[PAGE TEXT]
= = =

I met a few Formula One racing drivers once. They were nice compact little guys all zipped up in their all-in-one driving suits, they were bred, I assume, to be just small enough to be squeezed into those tiny Formula One racing cars.
In their little suits, they reminded me of toddlers but, of course, they are not child-like at all, they are one of our favourite images of big boy macho masculinity.
Nothing wrong with being small of course but they just didn’t strike me as being as impressive as they look on those full colour posters designed to go on school boys’ bedroom walls.
Formula One is in the news at the moment, not only because the British Grand Prix happens, maybe for the last time, on Sunday but there has been a big fall out at the top and most of the famous racing car teams are threatening to pull out next year to form their own new organization.
Things have got a bit bumpy with the current head of the Formula One organization, Max Moseley. You will remember him, if you are not a racing car enthusiast, because he has had to suffer a bit of a Silvio Berlusconi in the newspapers. Without wanting to shock anyone let me just mention that he was photographed exploring his own private passion for that heady mix of Fascism and prostitution. Hitler’s only enduring legacy perhaps.

= = =

Rows showing where targets appear:
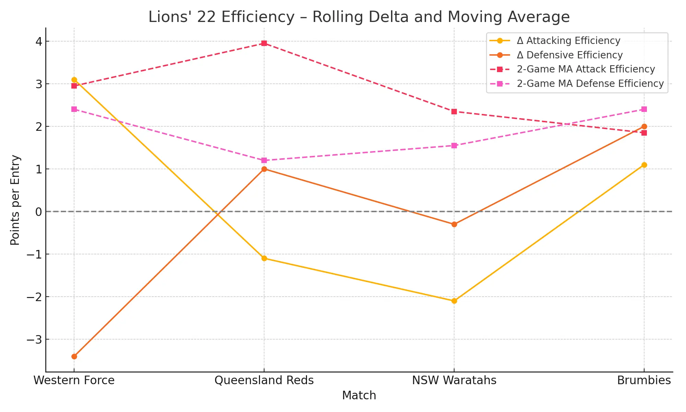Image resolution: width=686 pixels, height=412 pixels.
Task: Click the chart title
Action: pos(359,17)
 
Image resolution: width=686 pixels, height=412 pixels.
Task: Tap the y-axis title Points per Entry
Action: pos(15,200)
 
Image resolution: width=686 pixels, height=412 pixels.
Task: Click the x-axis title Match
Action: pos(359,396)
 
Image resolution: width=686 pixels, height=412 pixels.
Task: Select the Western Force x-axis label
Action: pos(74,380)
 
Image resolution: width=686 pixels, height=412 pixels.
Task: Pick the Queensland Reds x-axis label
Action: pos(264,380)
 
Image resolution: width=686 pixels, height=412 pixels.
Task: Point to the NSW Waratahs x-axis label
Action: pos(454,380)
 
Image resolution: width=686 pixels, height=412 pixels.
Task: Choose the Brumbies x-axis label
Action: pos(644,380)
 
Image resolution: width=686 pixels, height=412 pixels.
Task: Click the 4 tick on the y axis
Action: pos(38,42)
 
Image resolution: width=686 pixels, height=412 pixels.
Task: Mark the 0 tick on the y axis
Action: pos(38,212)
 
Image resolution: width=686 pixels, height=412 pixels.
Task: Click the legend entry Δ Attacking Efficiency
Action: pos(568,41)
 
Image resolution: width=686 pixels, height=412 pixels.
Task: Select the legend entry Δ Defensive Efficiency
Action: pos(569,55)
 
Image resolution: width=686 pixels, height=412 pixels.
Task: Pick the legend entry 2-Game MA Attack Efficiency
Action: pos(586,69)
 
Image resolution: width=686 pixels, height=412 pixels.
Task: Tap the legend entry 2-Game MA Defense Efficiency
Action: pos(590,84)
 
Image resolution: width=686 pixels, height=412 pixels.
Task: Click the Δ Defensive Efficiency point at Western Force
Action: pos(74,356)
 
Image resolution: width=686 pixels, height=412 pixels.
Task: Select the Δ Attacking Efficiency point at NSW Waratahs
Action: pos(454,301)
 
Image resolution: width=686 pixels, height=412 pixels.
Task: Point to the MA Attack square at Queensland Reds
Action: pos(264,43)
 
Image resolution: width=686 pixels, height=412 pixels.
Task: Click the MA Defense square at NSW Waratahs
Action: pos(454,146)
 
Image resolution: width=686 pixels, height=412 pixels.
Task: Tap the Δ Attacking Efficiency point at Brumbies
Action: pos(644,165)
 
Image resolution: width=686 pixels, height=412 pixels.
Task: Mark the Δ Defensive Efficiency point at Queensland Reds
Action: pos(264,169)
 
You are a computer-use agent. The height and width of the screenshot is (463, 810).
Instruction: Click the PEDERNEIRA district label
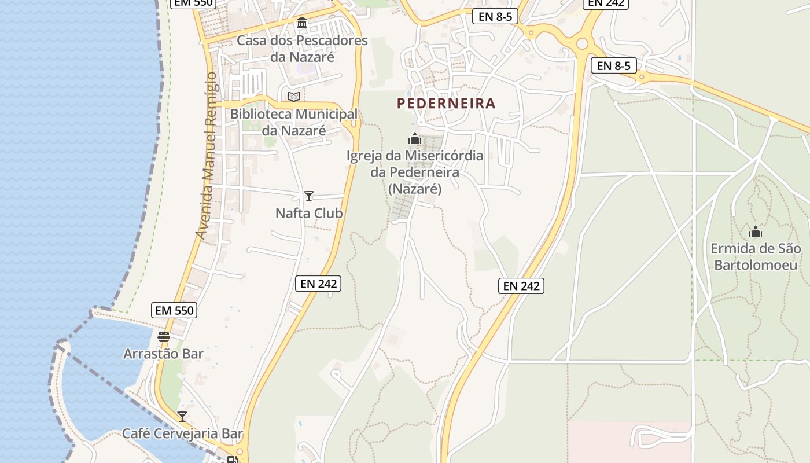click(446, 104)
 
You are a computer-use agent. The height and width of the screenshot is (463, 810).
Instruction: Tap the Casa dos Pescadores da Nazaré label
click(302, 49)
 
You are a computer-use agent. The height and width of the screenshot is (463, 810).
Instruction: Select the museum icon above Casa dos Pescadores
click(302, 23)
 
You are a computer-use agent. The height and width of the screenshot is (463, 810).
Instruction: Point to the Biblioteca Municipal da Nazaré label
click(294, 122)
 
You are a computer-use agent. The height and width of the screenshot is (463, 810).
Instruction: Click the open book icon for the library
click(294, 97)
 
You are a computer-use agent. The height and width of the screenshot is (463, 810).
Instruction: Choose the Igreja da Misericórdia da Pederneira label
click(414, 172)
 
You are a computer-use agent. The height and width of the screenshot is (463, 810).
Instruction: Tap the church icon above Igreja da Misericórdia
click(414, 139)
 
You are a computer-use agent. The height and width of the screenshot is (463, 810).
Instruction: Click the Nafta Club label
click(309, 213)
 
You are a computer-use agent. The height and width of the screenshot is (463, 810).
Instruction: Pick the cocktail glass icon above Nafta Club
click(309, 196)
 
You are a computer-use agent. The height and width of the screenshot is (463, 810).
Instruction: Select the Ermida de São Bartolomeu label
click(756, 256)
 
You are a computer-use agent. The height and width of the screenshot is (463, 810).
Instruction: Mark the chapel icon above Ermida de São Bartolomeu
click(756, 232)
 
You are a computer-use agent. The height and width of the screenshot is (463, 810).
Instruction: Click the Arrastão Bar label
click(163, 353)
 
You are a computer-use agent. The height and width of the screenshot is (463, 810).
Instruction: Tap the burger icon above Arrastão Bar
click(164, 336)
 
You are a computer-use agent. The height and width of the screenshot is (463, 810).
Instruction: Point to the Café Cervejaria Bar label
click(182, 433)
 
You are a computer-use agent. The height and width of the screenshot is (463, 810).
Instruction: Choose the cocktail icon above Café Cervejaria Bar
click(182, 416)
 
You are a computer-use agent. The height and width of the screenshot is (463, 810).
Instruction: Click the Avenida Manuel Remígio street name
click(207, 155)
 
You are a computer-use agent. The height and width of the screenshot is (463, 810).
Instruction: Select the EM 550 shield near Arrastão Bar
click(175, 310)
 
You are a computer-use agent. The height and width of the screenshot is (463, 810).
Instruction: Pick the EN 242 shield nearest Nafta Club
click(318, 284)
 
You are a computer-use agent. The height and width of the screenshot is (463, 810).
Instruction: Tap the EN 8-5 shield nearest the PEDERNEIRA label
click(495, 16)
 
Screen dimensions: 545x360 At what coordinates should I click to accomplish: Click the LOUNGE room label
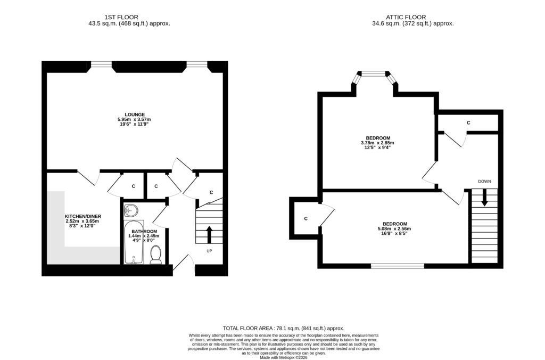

= = =

[SHORT TASK]
Write out the full Formula One text from above again, word for word.

[ANSWER]
I met a few Formula One racing drivers once. They were nice compact little guys all zipped up in their all-in-one driving suits, they were bred, I assume, to be just small enough to be squeezed into those tiny Formula One racing cars.
In their little suits, they reminded me of toddlers but, of course, they are not child-like at all, they are one of our favourite images of big boy macho masculinity.
Nothing wrong with being small of course but they just didn’t strike me as being as impressive as they look on those full colour posters designed to go on school boys’ bedroom walls.
Formula One is in the news at the moment, not only because the British Grand Prix happens, maybe for the last time, on Sunday but there has been a big fall out at the top and most of the famous racing car teams are threatening to pull out next year to form their own new organization.
Things have got a bit bumpy with the current head of the Formula One organization, Max Moseley. You will remember him, if you are not a racing car enthusiast, because he has had to suffer a bit of a Silvio Berlusconi in the newspapers. Without wanting to shock anyone let me just mention that he was photographed exploring his own private passion for that heady mix of Fascism and prostitution. Hitler’s only enduring legacy perhaps.